Уходя в трусы

Ecли вы когда-нибудь занимались восточными или просто силовыми единоборствами, то, возможно, помните такой прием, как уход с линии атаки. Это позволяет атаковать соперника не в лоб, а сбоку или сзади, где он нападения не ждёт. И более беззащитен.

Именно об этом стоит помнить, анализируя интервью Путина Такеру Карлсону, в котором это был основной прием полемики Путина. 

Потому что если вы попытаетесь определить, в чем порочность двухчасового рассказа Путина о том, почему он начал войну против Украины, то вас ожидает ряд подвохов. То есть если вы будете говорить, что весь путинский спич — это голимое вранье, то очень легко доказать, что не все. Есть вранье или умолчания и двусмысленности, и откровенные манипуляции, но очень много есть такого, что не вранье и вполне соответствует тем или иным источникам. Или их интерпретациям.

То есть суть не в ошибочности утверждений Путина, хоть он допускал и ошибки или передержки, а в том, что это уход с линии атаки.

Вот задает американский журналист первый вопрос об утверждении Путина перед войной, что Америка, мол, готовилась напасть на Россию, и Путин только опередил, предугадал это нападение, сделав превентивный шаг. И понятно, Карлсон подготовился к ответу Путина, и попросил бы его привести доказательства объяснения причины войны, понимая, что таких доказательств у Путина нет и быть не может.
○ ○ ○ ○ ○ ○ ○
ИЗУЧАЕМ МАТЕРИАЛ.
(A) Выпишите все государства, которые упоминаются в тексте об интервью Путина, в именительном падеже.
(B) Перепишите фрагмент текста об интервью Путина и замените в нём «соперника» на «противника». Начните со слов «Уходя в трусы», остановитесь после слов «И более беззащитен.».
(C) Подхватите рассуждение из текста об интервью Путина и продолжите его после последнего предложения.
Приведённые далее строки — самостоятельный материал, с текстом они не связаны.
○ ○ ○ ○ ○ ○ ○
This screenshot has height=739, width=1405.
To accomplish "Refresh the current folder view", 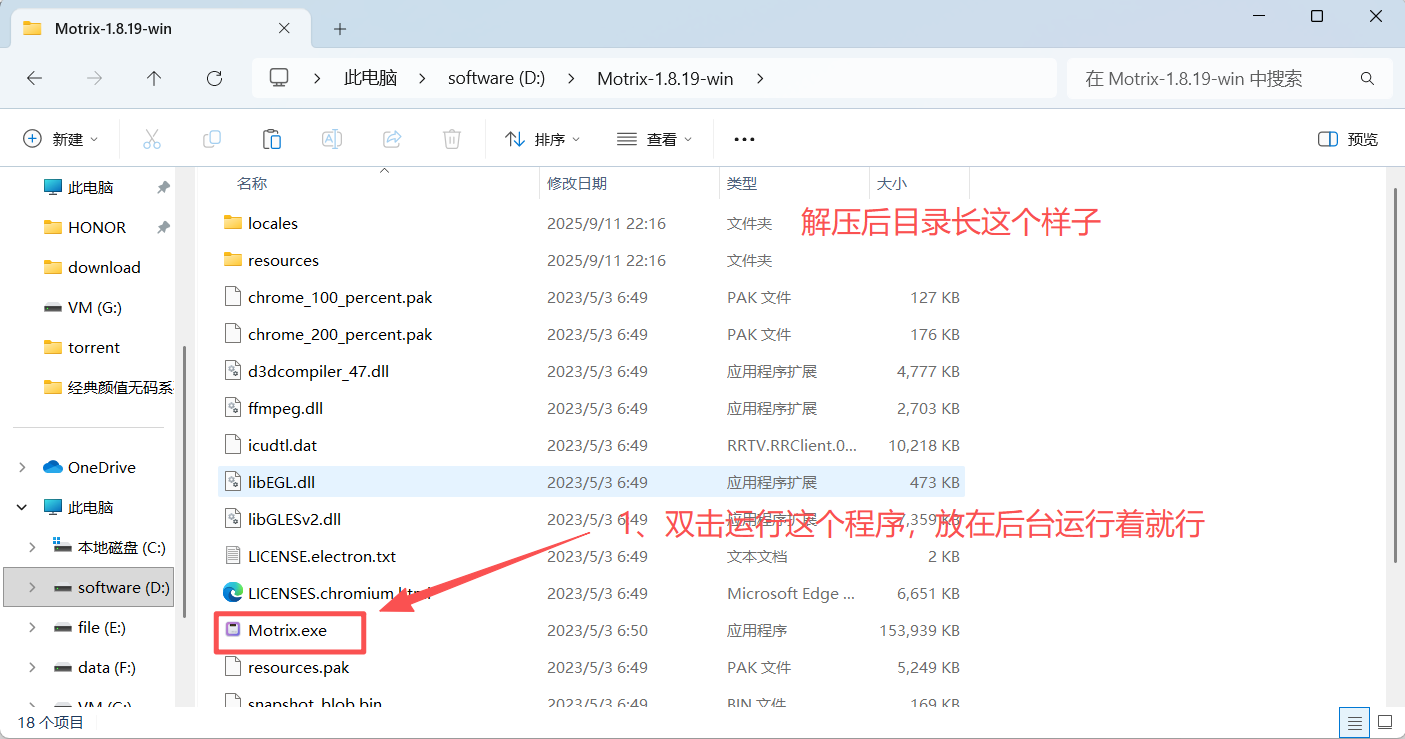I will pos(214,78).
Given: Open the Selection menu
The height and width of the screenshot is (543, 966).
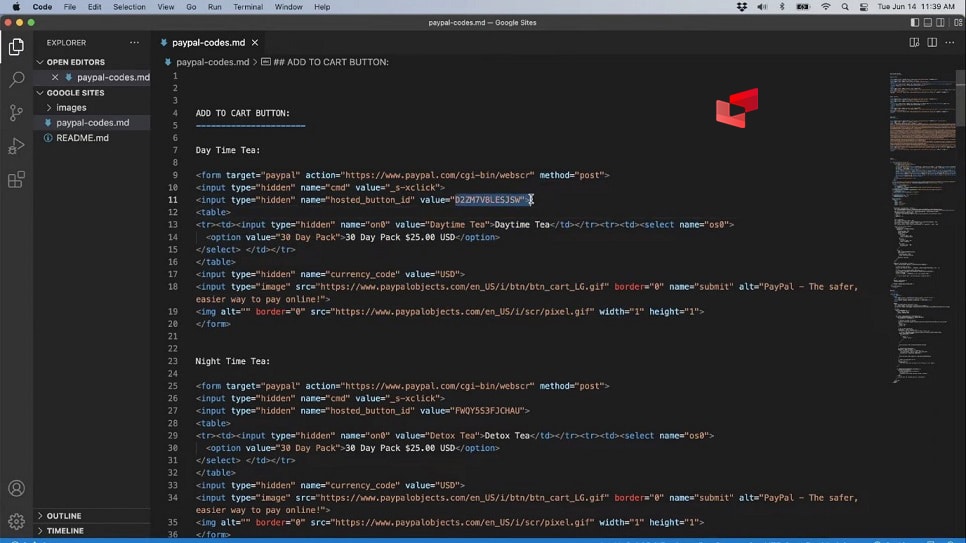Looking at the screenshot, I should click(129, 7).
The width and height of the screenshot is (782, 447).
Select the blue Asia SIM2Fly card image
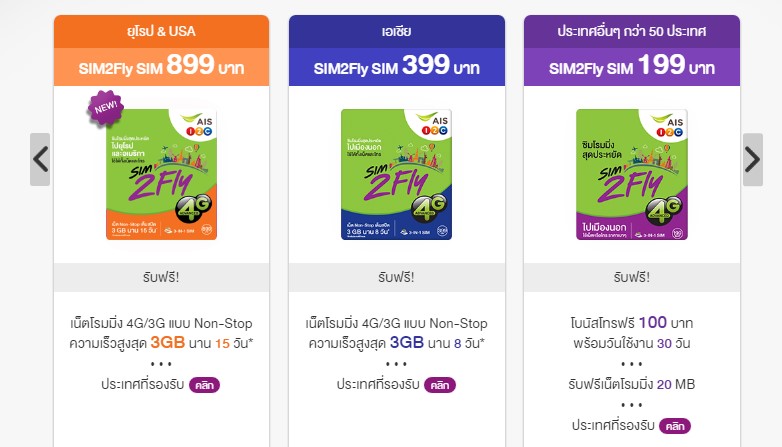pyautogui.click(x=396, y=174)
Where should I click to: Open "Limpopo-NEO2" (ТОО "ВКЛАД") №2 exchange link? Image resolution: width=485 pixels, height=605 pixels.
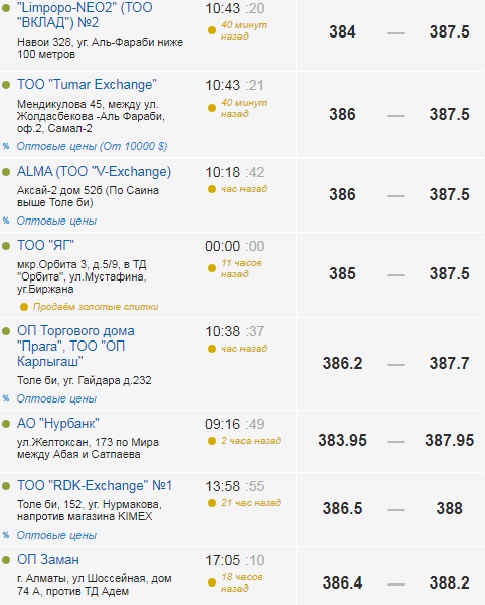click(85, 15)
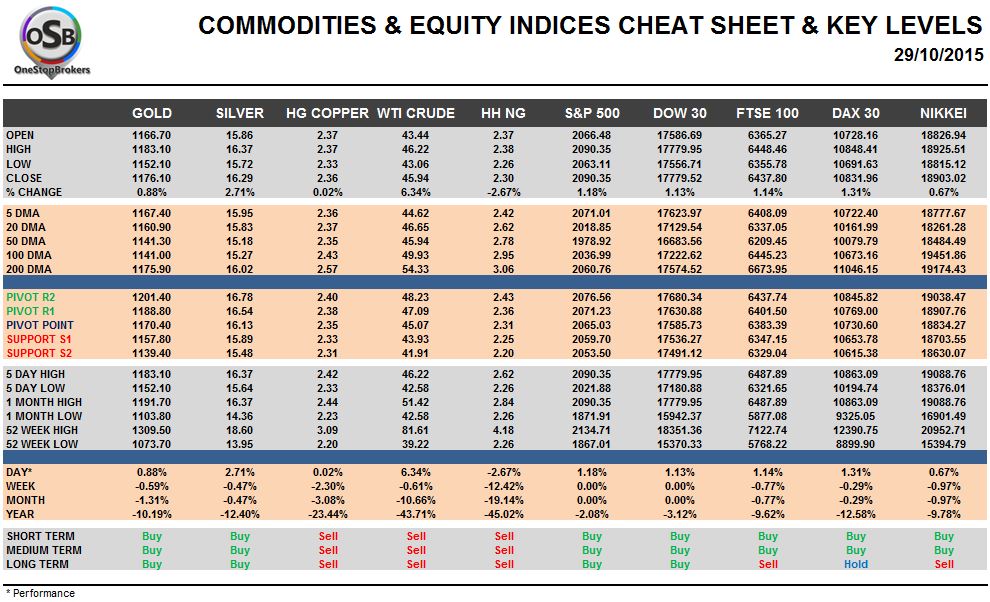Click the SHORT TERM row label
Image resolution: width=990 pixels, height=602 pixels.
pyautogui.click(x=39, y=535)
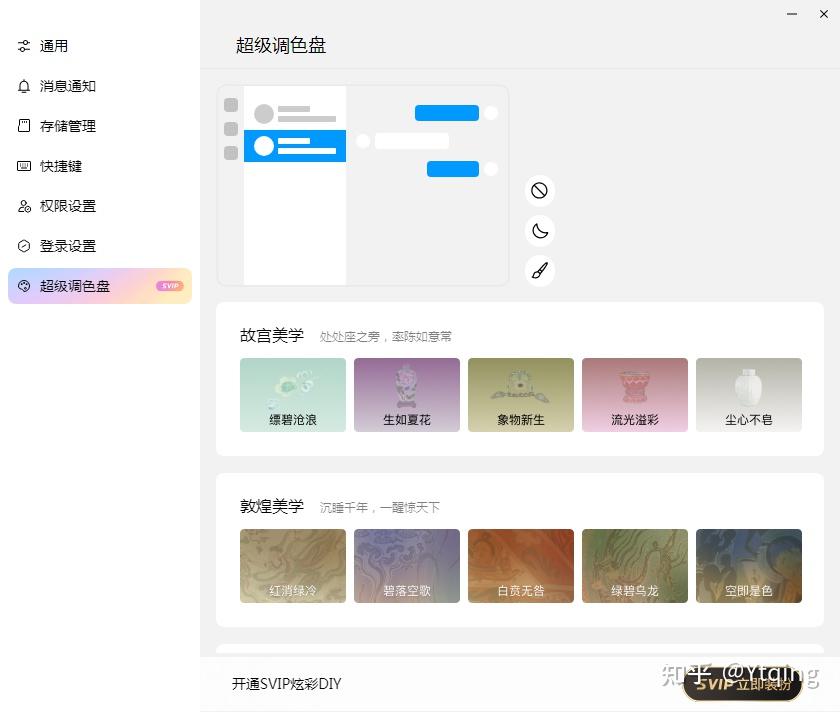Select the 尘心不皂 theme option

[x=749, y=394]
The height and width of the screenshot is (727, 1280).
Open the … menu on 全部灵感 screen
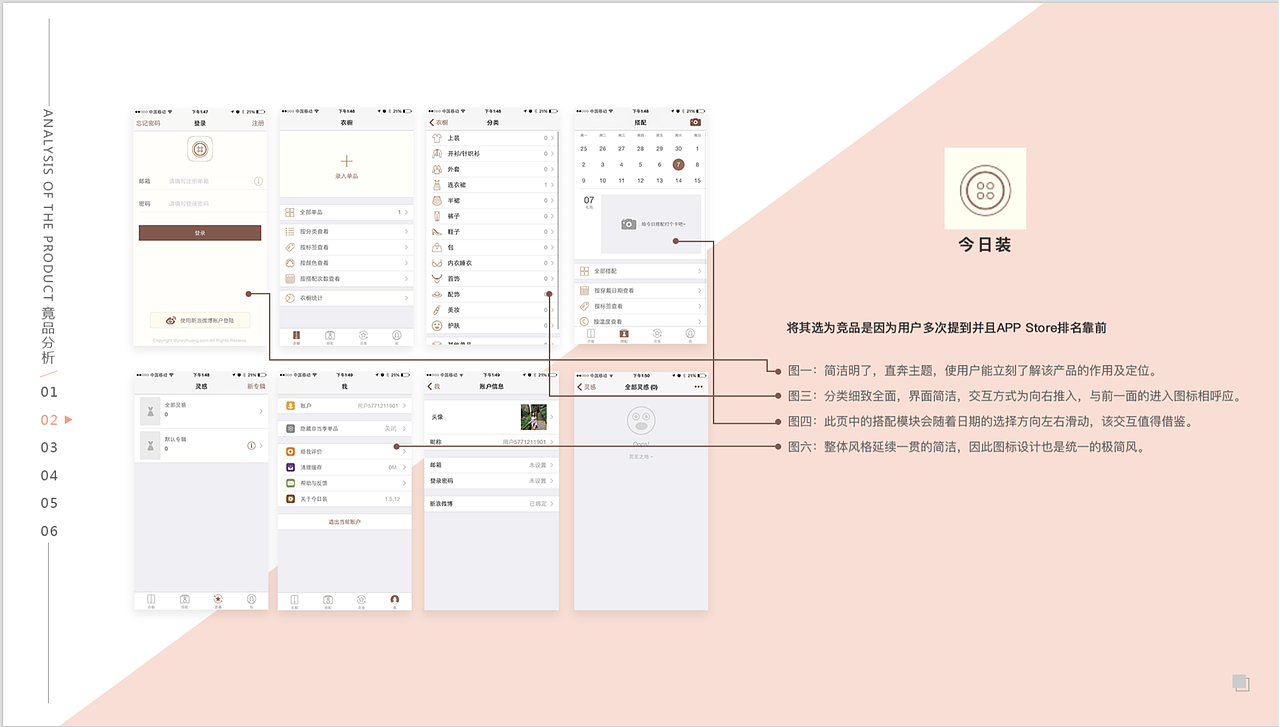[x=699, y=386]
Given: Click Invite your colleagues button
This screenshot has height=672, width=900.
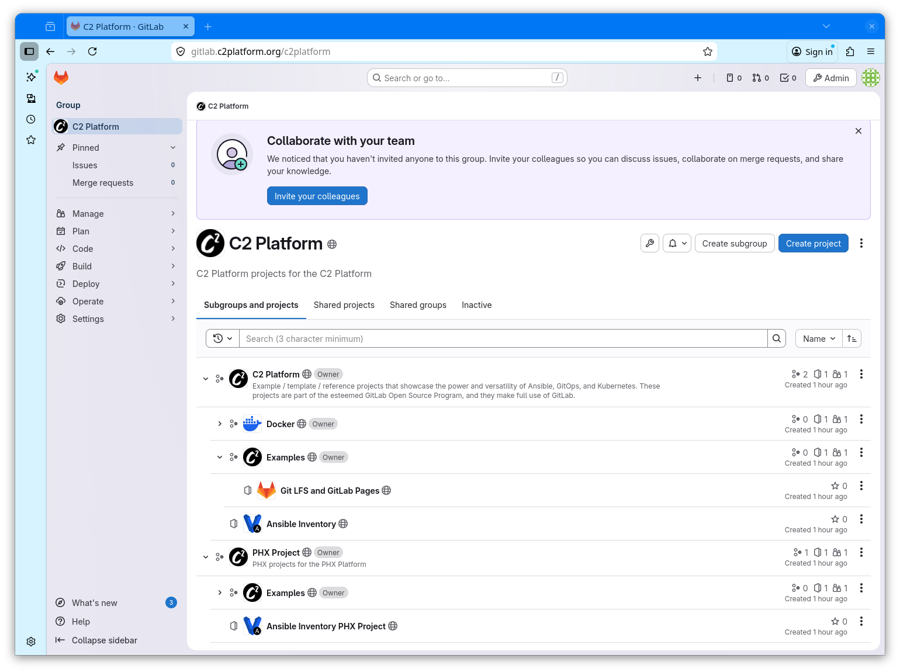Looking at the screenshot, I should 317,196.
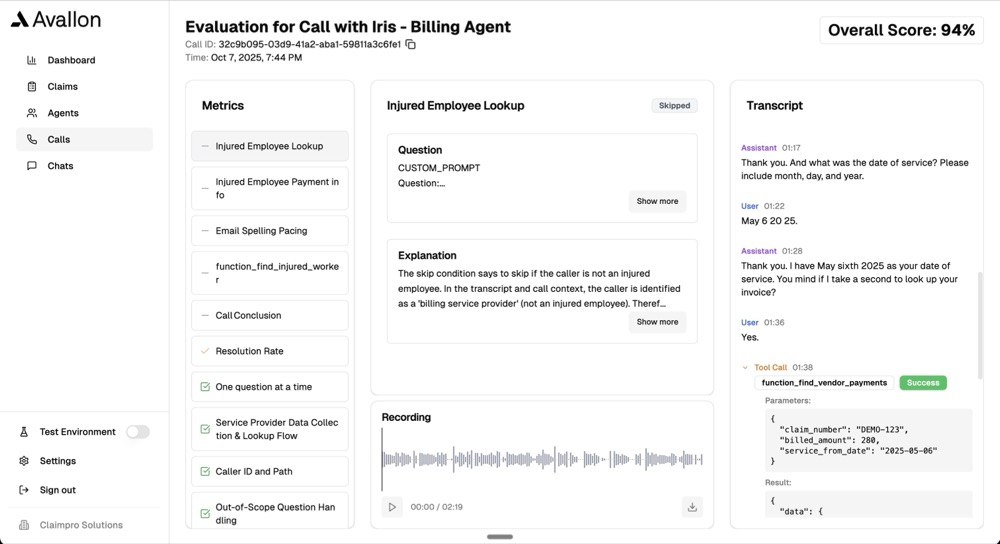Collapse the Tool Call section chevron

coord(745,368)
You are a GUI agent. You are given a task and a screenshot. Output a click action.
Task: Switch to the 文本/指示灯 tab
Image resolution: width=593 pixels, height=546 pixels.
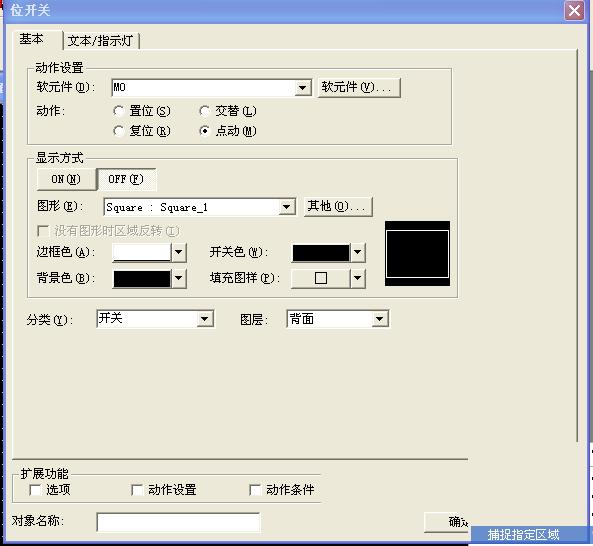tap(101, 40)
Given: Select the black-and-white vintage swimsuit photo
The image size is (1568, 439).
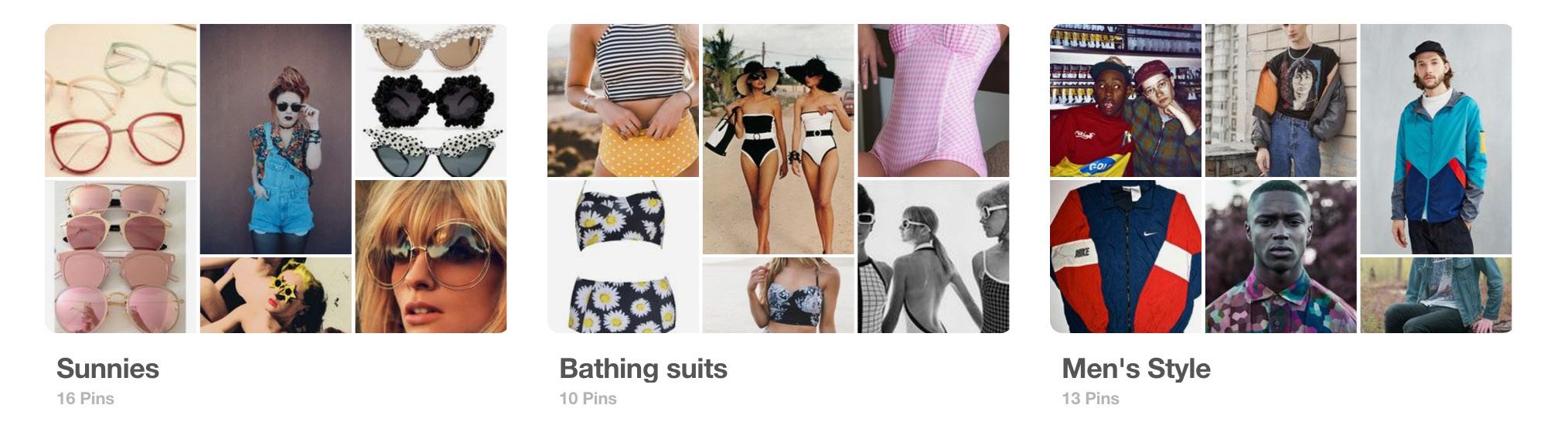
○ ○ ○ ○ ○ ○ ○
ОТВЕТЫ К УПРАЖНЕНИЮ.
(A) Украина, Америка, Россия.

(B)
Уходя в трусы

Ecли вы когда-нибудь занимались восточными или просто силовыми единоборствами, то, возможно, помните такой прием, как уход с линии атаки. Это позволяет атаковать противника не в лоб, а сбоку или сзади, где он нападения не ждёт. И более беззащитен.

(C)
Что делает Путин? Он уходит от вопроса, уходит с линии атаки и говорит, что ответит интервьюеру с небольшой предысторией на полминуты (ведь у нас не ток-шоу, а серьезный разговор, вы сами сказали), а потом говорит полчаса, после чего опять возвращаться к вопросу, от ответа на который Путин ушёл, как бы не вежливо. И настырно.

И так было каждый раз — то есть редко на самом деле, потому что Карлсон боялся Путина, боялся, что тот прервет интервью, для него ценное, но было, когда Путину не хотелось отвечать, так как честного ответа у него не было, и он переключал регистр, уходя на другую тему. Например, Карлсон дважды спрашивал, но почему вы, зная то, что знаете сейчас, уже в тот момент, когда стали президентом, ждали 22 года, чтобы начать войну, почему не сразу? И Путин тут же уходил в трусы, то есть с линии атаки. Так как ответа не было.

Но на самом деле и все это интервью, если взять его как цельное высказывание, — это точно такой же уход с линии атаки, ибо все два часа Путин отвечал на один главный вопрос, почему он начал войну? И Путин рассказывал о Рюрике, давней и недавней истории, Богдане Хмельницком, Ленине, Хрущеве, своих обидах на американских президентов и европейских лидеров, НАТО и ЕС. И эти рассказы были в разной степени точны, доказуемы, недоказуемы, субъективны, объективны, честны или манипулятивны, но все вместе были уходом от ответа на вопрос и уходом с линии атаки.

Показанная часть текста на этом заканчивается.